This circular outlines the issues which need to be addressed when putting a case for reasonable adjustment of the consideration point under the attendance management policy, procedures and advice. The decision to adjust the consideration point will be informed, but not dictated, by medical evidence/Occupational Health Service (OHS) advice. Medical evidence should not be relied on to automatically deliver a reasonable adjustment.
The adjustment is a management decision not a medical decision.
DWP attendance management policy gives employees the "right to expect to have reasonable adjustments considered and made, where appropriate, when you have an underlying health condition or disability" (policy para 6).
DWP policy does not restrict the duty to consider reasonable adjustments to employees covered by the Disability Discrimination Act (DDA) (advice Q6).
A manager may decide to increase the consideration point by a reasonable amount to take account of additional absences linked directly to a disability or underlying medical condition based on advice from the OHS (advice Q5).
Formal action begins when the employee’s absences reach the level of the consideration point, which may be increased to take account of additional absences linked directly to a disability or underlying medical condition (procedures para 2.2).
The decision to increase the consideration point will depend on the individual circumstances of each case. The criteria used to decide the extent of the increase will include:
The same underlying health condition or disability will result in different rates of absence in each individual case. Whilst the OHS can identify or confirm a disability/underlying medical condition, the only guidance for the number of days to extend the consideration point will be the level of absence in each case over the previous 12 month period.
The DWP has not set any upper limit on the number of days by which the consideration point may be extended. The context of the increase is that sick absence statistics are based on the department having 225 working days in a 12 month period. A reasonable adjustment to support a full time worker with an absence level of 45 days would therefore be 20% of the employee’s working year in that individual case. A consideration point increased to 22 days would support an absence level of under 10% for a full time employee over the year.
DWP diversity and equality guidance for line managers states: "Managers must bear in mind that DWP is a large public sector employer and is expected to have a degree of flexibility. The sum total of DWP’s resources would be taken into account if a legal challenge was made."
The purpose of the adjustment is to retain the individual in employment, whether or not the DDA applies, saving the department from the loss of trained, experienced staff. The extent of the adjustment will always depend on the individual circumstances of each case. In case law, decided by the House of Lords in Archibald v Fife Council (2004) it was held that the DDA imposes a positive duty to make reasonable adjustments: "the employer is not only permitted but obliged to treat a disabled person more favourably than others".
PCS representatives supporting a case for adjusting the consideration point should ensure the manager:
When a consideration point is extended for future absence this should not be used as an excuse to give an improvement warning at the same time. The decision not to give a reasonable adjustment for previous absence should always be justified.
When absences exceed the adjusted consideration point the extent of the adjustment should be reviewed before any consideration of a warning.

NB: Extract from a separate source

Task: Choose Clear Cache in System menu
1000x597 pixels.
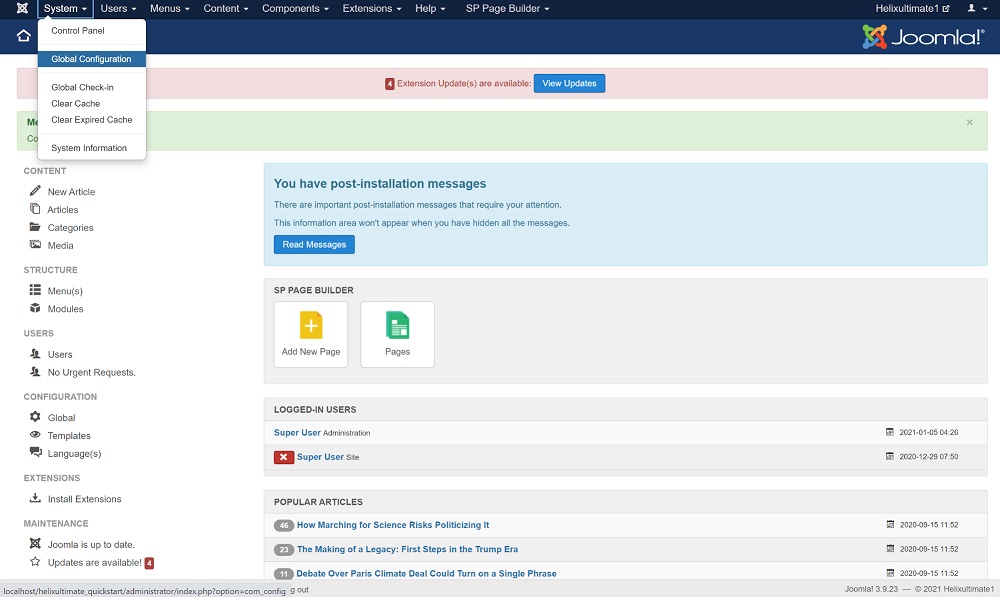Action: coord(76,104)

Unreasonable decisions need to be challenged using the DWP grievance procedures. The DWP 15 day time limit to submit a grievance is not a requirement of the DDA. A PCS member covered by the DDA should take advice from their representative and submit a letter to their manager which sets out their grievance, and the basis for it, as soon as possible but no later than 3 months after the disputed decision.
A failure to make a reasonable adjustment when the member is covered by the DDA may amount to disability discrimination. What is or is not a reasonable step will be decided by reference to the effectiveness of the adjustment, the practicability of carrying it out, its cost, the financial resources and size of the employer, the availability of financial assistance, the nature of the employer’s activities and the size of the employer’s undertaking (DDA section 18B).
Members covered by the DDA may have a claim to an employment tribunal (ET) when there has been a failure to make a reasonable adjustment.
In the case of the duty to make reasonable adjustments, the tribunal must look at all the circumstances of the case in coming to a view as to whether the employer has met the duty to make reasonable adjustments and is perfectly entitled to substitute its own judgement for that of the employer
PCS representatives should remember:
Disability related discrimination can be justified, under the DDA, by the employer as long as it has complied with its duty to make reasonable adjustments or if reasonable adjustments would have made no difference.
An employer cannot justify discrimination for a reason related to a person’s disability under DDA section 3A(1), if a reasonable adjustment would have prevented the reason from arising in the first place (section 3A(6).
Current guidance for branches on attendance management is available on the PCS DWP group website and includes:
DWP/BB/006/07 Your attendance management rights
Employees have the right to use the grievance procedures when dissatisfied with a warning. Details of warnings that have been wrongly given and not corrected under the grievance procedures should be provided to PCS DWP group office. Evidence of problems with the operation of policy and procedures is needed to support the case for further improvements.